The sad part about this- it has been perfectly projected in the House today- is that honourable members opposite some day will have to face the condemnation of the people because they have accepted the proposition that marihuana is harmless. Let them go and explain their attitude to the father of that young boy mentioned in the newspaper article. Let the womenfolk strongly associated with the Australian Labor Party who time and again promulgate that marihuana use is harmless tell that to the father of that lad whose drug problems started with marihuana. Let them tell the World Health Organisation it is a lot of hogwash that there is the remotest possibility of cancer cells being created. While these dangers of the drug pusher exist, these men and women in public life who promulgate the smoking of marihuana should be put away for the rest of their lives. That may sound like a very broad statement. If honourable members have seen what I have seen of the drug scene- I wish I had more time to expose it in the House- they would be entitled to become a little hot under the collar in relation to these matters.

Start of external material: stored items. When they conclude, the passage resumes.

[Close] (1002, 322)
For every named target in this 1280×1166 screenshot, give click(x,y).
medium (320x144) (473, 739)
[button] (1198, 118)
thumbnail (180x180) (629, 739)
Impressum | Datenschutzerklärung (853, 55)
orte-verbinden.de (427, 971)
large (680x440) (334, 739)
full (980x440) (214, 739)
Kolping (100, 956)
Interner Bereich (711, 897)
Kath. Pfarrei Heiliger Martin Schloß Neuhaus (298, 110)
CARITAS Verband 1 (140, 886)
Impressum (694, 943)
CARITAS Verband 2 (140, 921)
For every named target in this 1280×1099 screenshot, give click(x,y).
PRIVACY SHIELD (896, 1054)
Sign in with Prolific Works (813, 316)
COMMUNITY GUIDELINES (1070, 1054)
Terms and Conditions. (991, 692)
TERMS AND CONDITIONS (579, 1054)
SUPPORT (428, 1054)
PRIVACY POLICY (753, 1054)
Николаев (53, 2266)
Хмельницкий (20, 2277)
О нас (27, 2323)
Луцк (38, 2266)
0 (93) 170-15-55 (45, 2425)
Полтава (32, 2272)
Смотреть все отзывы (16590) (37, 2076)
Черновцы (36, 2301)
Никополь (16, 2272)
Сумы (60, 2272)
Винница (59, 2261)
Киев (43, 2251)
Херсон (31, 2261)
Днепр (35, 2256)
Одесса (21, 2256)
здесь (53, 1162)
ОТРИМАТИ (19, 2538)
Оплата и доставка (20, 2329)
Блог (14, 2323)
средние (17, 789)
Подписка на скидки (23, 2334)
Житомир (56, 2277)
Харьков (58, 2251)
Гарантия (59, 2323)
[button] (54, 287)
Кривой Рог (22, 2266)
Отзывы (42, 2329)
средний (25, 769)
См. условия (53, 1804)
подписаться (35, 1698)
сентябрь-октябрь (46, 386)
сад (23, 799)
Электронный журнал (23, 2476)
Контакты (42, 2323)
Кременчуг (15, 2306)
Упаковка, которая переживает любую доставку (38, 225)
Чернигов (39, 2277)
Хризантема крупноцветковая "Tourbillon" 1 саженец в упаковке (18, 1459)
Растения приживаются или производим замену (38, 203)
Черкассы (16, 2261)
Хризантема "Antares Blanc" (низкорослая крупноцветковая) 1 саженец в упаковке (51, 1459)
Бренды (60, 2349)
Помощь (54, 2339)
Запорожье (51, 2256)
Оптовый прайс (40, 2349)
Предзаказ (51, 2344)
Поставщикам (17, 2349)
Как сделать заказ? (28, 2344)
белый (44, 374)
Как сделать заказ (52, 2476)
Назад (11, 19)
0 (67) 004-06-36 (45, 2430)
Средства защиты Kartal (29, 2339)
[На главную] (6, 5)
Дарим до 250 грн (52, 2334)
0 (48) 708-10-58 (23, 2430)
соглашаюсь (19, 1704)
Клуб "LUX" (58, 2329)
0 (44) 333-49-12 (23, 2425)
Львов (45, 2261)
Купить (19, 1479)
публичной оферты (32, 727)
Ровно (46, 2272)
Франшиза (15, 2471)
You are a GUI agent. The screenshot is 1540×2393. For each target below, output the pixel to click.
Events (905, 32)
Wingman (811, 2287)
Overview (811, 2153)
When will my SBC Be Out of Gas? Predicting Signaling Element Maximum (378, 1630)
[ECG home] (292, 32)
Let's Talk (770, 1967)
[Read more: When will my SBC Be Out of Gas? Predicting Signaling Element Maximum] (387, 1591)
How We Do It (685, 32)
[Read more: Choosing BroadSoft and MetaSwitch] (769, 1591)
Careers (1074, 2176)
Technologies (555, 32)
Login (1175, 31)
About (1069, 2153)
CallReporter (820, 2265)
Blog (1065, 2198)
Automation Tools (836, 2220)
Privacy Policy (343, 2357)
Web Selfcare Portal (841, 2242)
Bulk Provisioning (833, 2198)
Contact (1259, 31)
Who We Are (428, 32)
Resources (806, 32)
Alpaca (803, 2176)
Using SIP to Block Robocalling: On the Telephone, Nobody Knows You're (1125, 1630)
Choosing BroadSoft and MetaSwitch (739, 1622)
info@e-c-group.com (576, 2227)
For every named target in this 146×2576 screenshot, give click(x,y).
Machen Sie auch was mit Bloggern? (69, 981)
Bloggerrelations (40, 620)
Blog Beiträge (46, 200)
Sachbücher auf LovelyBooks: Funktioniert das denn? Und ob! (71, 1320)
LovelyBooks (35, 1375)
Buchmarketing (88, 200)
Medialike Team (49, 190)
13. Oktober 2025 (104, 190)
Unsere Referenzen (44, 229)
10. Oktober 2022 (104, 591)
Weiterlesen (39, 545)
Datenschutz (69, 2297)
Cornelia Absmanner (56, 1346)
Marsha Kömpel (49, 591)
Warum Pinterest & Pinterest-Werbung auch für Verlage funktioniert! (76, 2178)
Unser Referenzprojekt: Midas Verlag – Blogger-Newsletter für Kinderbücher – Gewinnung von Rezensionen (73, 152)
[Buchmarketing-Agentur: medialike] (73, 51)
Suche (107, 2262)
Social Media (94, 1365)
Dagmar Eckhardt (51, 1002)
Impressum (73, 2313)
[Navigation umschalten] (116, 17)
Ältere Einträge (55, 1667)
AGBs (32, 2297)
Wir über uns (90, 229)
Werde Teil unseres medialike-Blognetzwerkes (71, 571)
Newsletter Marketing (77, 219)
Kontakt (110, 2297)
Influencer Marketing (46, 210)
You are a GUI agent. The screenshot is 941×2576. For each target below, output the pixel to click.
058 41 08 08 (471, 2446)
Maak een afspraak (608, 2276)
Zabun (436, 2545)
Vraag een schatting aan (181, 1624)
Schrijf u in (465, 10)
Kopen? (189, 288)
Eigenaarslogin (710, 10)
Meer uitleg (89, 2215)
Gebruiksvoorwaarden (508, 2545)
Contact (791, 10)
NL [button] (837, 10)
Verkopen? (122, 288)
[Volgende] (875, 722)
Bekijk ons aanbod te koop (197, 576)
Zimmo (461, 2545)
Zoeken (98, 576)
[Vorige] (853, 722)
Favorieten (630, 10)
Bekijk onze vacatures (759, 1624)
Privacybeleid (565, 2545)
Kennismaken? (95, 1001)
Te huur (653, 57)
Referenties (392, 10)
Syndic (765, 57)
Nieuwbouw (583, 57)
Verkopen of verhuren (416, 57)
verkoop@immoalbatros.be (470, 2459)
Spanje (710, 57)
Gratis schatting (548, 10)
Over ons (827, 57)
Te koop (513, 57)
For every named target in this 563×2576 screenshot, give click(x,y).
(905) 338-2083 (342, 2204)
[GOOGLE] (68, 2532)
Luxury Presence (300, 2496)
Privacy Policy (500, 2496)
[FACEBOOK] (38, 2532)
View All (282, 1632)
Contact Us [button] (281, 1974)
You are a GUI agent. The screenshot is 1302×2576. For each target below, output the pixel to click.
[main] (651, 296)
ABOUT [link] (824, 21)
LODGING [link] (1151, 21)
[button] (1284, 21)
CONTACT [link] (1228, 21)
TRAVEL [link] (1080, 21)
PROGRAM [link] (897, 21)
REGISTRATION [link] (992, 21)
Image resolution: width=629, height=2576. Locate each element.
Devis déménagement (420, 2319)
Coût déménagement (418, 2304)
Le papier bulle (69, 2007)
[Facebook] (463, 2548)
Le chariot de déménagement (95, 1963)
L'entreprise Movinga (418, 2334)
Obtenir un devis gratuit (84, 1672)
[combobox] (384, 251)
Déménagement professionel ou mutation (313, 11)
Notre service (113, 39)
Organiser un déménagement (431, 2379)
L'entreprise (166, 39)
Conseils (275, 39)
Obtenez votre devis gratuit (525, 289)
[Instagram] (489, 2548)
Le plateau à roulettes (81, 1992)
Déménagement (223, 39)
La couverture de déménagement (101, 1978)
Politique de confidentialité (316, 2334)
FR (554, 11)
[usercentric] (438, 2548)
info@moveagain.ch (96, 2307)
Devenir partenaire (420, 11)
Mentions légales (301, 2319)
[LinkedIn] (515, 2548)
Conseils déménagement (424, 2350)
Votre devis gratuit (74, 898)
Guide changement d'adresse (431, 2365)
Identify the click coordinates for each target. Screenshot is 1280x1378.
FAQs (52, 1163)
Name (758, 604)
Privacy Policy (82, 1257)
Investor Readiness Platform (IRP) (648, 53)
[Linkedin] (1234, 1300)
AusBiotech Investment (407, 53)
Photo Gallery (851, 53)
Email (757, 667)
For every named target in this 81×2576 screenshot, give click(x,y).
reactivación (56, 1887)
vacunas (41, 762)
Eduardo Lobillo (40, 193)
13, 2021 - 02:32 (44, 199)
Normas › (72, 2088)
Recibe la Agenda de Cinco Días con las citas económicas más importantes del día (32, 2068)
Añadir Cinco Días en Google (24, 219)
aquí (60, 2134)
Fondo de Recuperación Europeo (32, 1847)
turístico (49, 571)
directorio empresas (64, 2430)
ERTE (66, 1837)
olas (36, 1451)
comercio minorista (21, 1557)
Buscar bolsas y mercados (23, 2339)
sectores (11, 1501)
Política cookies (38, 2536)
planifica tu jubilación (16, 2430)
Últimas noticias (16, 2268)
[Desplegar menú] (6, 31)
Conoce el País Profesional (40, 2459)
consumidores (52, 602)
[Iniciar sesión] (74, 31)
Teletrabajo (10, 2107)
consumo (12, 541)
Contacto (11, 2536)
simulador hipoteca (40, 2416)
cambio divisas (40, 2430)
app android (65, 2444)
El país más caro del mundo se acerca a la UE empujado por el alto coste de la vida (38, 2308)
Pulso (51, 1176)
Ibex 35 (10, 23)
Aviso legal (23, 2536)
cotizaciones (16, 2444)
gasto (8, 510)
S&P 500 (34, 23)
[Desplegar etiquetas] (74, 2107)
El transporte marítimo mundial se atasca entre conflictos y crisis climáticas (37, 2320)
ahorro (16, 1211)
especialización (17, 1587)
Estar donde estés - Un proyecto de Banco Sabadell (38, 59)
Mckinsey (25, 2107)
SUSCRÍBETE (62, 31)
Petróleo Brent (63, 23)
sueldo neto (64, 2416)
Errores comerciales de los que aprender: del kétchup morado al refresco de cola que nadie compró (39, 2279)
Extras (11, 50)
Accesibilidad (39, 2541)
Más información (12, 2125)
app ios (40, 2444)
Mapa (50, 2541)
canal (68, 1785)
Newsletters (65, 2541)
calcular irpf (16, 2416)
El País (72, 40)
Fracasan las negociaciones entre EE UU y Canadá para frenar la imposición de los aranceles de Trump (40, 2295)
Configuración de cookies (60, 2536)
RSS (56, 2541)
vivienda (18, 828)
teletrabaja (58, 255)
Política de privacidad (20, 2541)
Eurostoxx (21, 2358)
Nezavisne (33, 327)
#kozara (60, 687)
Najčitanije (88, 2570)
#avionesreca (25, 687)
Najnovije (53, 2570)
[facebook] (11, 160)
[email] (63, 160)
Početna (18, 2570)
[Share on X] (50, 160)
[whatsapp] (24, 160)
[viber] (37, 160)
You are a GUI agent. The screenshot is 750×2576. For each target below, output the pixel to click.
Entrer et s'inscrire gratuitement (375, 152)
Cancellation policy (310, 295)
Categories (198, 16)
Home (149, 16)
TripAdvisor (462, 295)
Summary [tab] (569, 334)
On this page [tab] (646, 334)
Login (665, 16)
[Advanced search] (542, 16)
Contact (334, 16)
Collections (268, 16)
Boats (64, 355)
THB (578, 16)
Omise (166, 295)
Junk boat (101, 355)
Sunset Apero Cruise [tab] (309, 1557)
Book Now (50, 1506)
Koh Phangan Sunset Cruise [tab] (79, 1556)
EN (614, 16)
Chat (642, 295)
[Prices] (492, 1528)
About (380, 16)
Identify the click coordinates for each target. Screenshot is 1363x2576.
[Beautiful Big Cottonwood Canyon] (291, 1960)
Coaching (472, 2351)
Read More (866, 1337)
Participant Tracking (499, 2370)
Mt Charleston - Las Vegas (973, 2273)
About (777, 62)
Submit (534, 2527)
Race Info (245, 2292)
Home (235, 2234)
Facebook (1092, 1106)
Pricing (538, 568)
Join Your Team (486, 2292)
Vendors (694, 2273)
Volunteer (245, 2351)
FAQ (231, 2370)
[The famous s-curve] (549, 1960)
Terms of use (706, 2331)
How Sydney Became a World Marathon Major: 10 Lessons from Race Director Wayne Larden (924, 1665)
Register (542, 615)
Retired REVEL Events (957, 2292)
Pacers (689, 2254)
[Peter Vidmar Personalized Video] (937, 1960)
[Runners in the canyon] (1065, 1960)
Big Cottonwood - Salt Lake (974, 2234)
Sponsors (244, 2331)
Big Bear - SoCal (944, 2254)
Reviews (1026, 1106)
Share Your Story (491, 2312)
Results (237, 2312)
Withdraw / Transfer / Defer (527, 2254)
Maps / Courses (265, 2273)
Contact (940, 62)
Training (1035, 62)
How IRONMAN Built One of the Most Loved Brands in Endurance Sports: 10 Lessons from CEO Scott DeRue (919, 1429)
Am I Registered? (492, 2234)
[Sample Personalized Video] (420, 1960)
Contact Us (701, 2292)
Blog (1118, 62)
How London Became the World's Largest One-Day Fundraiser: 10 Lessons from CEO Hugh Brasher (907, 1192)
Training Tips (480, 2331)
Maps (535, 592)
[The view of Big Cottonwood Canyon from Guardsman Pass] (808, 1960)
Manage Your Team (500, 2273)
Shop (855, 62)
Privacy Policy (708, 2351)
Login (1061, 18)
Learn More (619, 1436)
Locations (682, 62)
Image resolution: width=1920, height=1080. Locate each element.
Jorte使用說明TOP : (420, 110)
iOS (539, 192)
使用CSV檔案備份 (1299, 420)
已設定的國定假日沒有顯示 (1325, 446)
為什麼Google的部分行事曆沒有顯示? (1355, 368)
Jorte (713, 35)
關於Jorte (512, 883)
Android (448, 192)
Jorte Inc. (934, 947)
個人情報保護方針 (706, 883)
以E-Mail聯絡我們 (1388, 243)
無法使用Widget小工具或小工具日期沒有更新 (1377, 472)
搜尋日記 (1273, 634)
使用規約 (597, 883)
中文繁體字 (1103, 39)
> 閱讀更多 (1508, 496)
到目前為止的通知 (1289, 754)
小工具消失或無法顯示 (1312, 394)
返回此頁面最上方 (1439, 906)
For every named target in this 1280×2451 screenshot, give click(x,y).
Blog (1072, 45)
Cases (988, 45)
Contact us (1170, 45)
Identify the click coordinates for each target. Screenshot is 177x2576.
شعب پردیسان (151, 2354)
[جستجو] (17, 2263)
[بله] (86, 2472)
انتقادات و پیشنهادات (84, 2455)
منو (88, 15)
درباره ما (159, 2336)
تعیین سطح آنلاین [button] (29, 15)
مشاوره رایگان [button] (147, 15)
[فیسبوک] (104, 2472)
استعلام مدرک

I will conclude my remarks as I began. I would hope that the Minister and his splendid and superb Bureau of Narcotics- I have seen its officers in action- now that the responsibilities for controlling licit drugs have been taken away from the Department, will to an even greater extent do everything in their power to apprehend these vicious criminals who are responsible for the wrecking of lives and the creation of half people. These people- the pushers primarily- must be put where they belong. They should be put in gaol for life. If there is capital punishment iri any overseas country concerned, good luck to them. They can take the extreme penalty. Naturally, we all support the Bill. We hope that with this new arrangement there will be greater power and muscle in the hands of the Minister and his Department.